Cette faute est d’autant plus lourde que, reconnaît-on, le Joola avait de graves insuffisances techniques connues des autorités et dont la solution était à la portée de l’Etat. Qui a, malgré tout, pris le risque, ou plutôt a laissé les passagers prendre – sans le savoir – le risque de voyager dans un esquif mutilé et mal outillé pour les coups durs.
Voila un navire en danger qui ne donne pas signe de vie au moment où il le fallait, qui chavire et se disloque dans la nuit noire et les secours mettent des heures et des heures à s’ébranler. Quand ils sont mis en place, ils se révèlent insuffisants, tardifs, inappropriés et pour tout dire superfétatoires, alors qu’il y a des services entiers et des hommes dont la mission et la raison d’être sont de les assurer en tous temps et en tous lieux.
Le drame du Joola aurait dû d’abord s’ouvrir, une fois le constat fait, l’irréparable attesté, sur ces interrogations : qui sont les responsables ? où se situent les responsabilités ?
C’est dès le lendemain du naufrage du Titanic que le gouvernement américain avait mis en place une commission d’enquête avec une mission incluant à la fois l’état du navire, les dispositions du sauvetage, les consignes de navigation et de secours et toute la chaîne de commandement.
Le naufrage du Joola a donné lieu à un rapport désavoué par le Chef de l’Etat et donc jamais validé. Aucune mission parlementaire, aucune saisine directe de la justice, aucun ordre du Parquet ne sont venus troubler la quiétude des responsables supposés. Presque tous ceux qui pouvaient être considérés, pour peu ou prou, comme impliqués dans l’origine ou la gestion du drame, ont conservé leurs responsabilités, ont été recasés ou promus à des fonctions dont certaines sont de véritables sinécures. Paradoxalement, ce sont les proches des victimes étrangères – une petite minorité – qui sont les seuls à avoir réussi à sensibiliser leur gouvernement à la recherche de la vérité et à entreprendre une action judiciaire à l’endroit des autorités de tutelle.
Au Sénégal, le débat, la passion, les querelles aussi, se sont focalisés sur l’indemnisation. De même qu’il avait tenté de nier l’évidence, sur la base d’une chaîne de communication défaillante (on a du mal à réentendre les premiers mots de Mame Madior Boye), de même le gouvernement fera montre de petites mesquineries avant d’assumer cette part de responsabilité (on se souvient du ton provocateur de Idrissa Seck).

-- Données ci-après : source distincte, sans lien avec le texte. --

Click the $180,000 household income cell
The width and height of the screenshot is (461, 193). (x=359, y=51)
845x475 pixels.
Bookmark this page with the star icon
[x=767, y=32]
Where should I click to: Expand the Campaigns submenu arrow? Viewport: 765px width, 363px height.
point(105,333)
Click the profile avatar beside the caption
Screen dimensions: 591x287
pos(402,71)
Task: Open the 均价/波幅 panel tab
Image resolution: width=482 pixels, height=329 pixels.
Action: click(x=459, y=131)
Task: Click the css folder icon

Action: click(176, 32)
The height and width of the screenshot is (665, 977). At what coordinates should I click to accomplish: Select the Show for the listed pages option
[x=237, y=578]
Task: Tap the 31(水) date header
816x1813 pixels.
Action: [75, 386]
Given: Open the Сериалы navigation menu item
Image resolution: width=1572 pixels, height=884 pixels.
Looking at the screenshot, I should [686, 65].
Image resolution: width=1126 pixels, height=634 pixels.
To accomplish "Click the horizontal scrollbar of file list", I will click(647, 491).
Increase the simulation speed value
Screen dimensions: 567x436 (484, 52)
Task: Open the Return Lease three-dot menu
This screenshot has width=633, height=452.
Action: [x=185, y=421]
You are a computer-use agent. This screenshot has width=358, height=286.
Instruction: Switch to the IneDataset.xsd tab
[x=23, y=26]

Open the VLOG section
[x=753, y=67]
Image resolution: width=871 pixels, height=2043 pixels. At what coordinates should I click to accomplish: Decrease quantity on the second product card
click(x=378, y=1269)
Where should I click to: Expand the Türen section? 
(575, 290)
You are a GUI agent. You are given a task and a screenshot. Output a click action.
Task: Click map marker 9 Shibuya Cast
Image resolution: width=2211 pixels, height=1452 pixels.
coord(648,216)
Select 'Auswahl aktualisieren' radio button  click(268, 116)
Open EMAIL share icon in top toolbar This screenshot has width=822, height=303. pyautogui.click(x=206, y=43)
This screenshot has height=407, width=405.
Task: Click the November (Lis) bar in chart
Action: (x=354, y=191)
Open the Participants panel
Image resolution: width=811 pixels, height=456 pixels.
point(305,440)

Aujourd’hui, c’est son seul bilan : 14 milliards, nous dit-on, dispersés dans les familles des victimes, en petites coupures qui souvent ont semé la zizanie. Des milliards pour solde de tous comptes. En revanche la journée du 26 septembre n’est déjà plus la journée du recueillement, les nécropoles dispersées à Mbao, Ziguinchor et en Gambie sont envahies par les herbes, l’épave est oubliée, les orphelins trahis par de fausses promesses et la division balaie toujours les rangs des associations des victimes. Mais surtout les Sénégalais n’ont pas retenu la leçon du Joola. Ils ont oublié le pari fait il y a cinq ans de ne plus tolérer l’anarchie et l’indiscipline et qui avait conduit les « cars rapides » à refuser la surcharge. Ils ont répété les mêmes dénégations, les mêmes mensonges puisqu’il y a quelques semaines, on nous jurait que le Willis n’avait aucun problème technique avant de se résoudre à l’immobiliser pour une durée indéterminée.
En cinq ans, on n’a rien fait pour désenclaver la Casamance et pour échapper au diktat de la liaison maritime, et ce n’est pas le cortège, improvisé et disparate, de minibus et de camions imaginé par Farba Senghor qui mettra un terme aux doléances des commerçantes du marché Elisabeth Diouf. Mais pire que cela : des ouvrages s’écroulent, des crimes sont commis, les détournements se répètent, mais nous ne sommes toujours pas prêts à prendre des sanctions ou à assumer nos responsabilités.